Hey Joie, did this guy live in Sanepa just off the Ring Road, near an Australian forestry project? Just curious if it's the same guy who got paid like $100,000 plus a year, but paid at least one of his (as I recall) eight servants only 2,000 Rs a month although the fellow was supporting a wife and two small children ... plus the servant's kid wasn't allowed to visit his Daddy at work because the kid was "too dirty" to be in that nice garden ...

Anyway, whether it's this guy or another white guy, I'm sure the rationale would be the same: "Gosh, we just hate that backwards concept of Untouchability, but oooooo those little Nepali kids are soooo dirty, we just couldn't possibly, like, touch them .... and you know how it is. You can't change society. When in Rome ..."
joie de vivre Posted on 09-Jan-02 05:11 PM

Don't know about how much or little he paid his staff, but yes, Richard Wurster lived in Sanepa, but then again, so did several other expats. The person you're talking about might not even be him. As much as I disliked Richard, I won’t judge him on hearsay.
why stereotyping? Posted on 09-Jan-02 06:07 PM

jdv

it was interesting to read , but a few things simply could not move down my oesophagus:

>as we made our way through the heavy traffic, which seems to get worse every year. Every manner of conveyance is on the road: people, bicycles, donkey carts, even a trolley bus, given to Nepal by the Chinese, and of course numerous cows. The cows are holy to Hindus and cows seem to know it. One cow can block traffic for hours, until it decides to get out of the middle of the street. A religious person would never think of pushing her out of the way. They say, the penalty is same whether you run over a man or a cow

donkey cart on the way to palace... i never saw it in kath

cow stuff seems to be an exaggerated one
Ratatata... Posted on 09-Jan-02 11:46 PM

This article had apperared in last Sunday's edition of THE SUNDAU POST, the weekly magazine of The Kathmandu Post. Would have been better if you'd mentioned the source of this article...Otherwise, it'll be injustice if we just cut and paste articles from other sources on GBNC without mentioning the source. Let's bring about a healthy atmosphere - an environm,ent that respects other news sources, be it that wins your appreciation or not!!!
joie de vivre Posted on 10-Jan-02 09:11 AM

Actually I DID type the source (the url) but it must've gotten cut off in my numerous attempts to post the whole darned thing.

http://www.nepalnews.com/
villageVoice Posted on 10-Jan-02 09:50 AM

I agree with Ratatata. I suggest that we go for clear citations whenever we post someone else's stuffs here. After all, GBNC has been at the forefront on the anti-plagiaririzing crusade in Nepal.
villageVoice Posted on 10-Jan-02 09:56 AM

I think this guy's stereotyping and has the tendency to exaggerate. Interesting comments though! Well, that's how many white sahibs look at Nepal, at us. Hmmmm.
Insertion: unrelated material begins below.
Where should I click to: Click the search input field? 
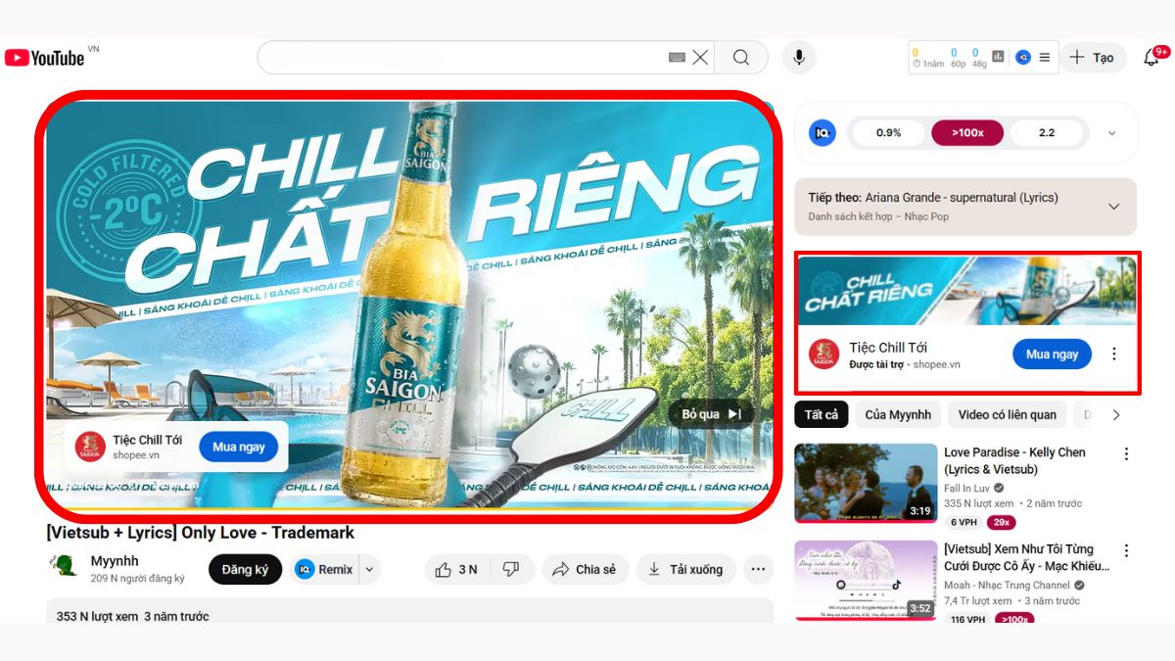460,58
King Birendra did leave a lasting impression on many people whom he met one-on-one.
Nepe Posted on 10-Jan-02 03:58 PM

>King Birendra did leave a lasting impression on many people whom he met one-on-one.
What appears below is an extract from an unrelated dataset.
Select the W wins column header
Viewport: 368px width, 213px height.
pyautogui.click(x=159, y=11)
King Birendra indeed was a gentleman. He impressed many people by his manners. But I haven't heard anybody saying they were impressed by his intellect, wit or vision. At least they are quoting none.
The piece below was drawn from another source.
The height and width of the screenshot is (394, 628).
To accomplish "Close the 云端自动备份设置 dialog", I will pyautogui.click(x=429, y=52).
Lately I have been reading memoirs written by Mao Ze Dong's doctor and being demystified of many things about Mao. Well, sort of. I was wondering if anybody close to our royals will ever write about them and we will know exactly how they were, they did, they felt, what they were, what they were not and so on. I very much doubt. May be after Monarchy becomes history. Right now everybody seems fine playing Chakadi Baja.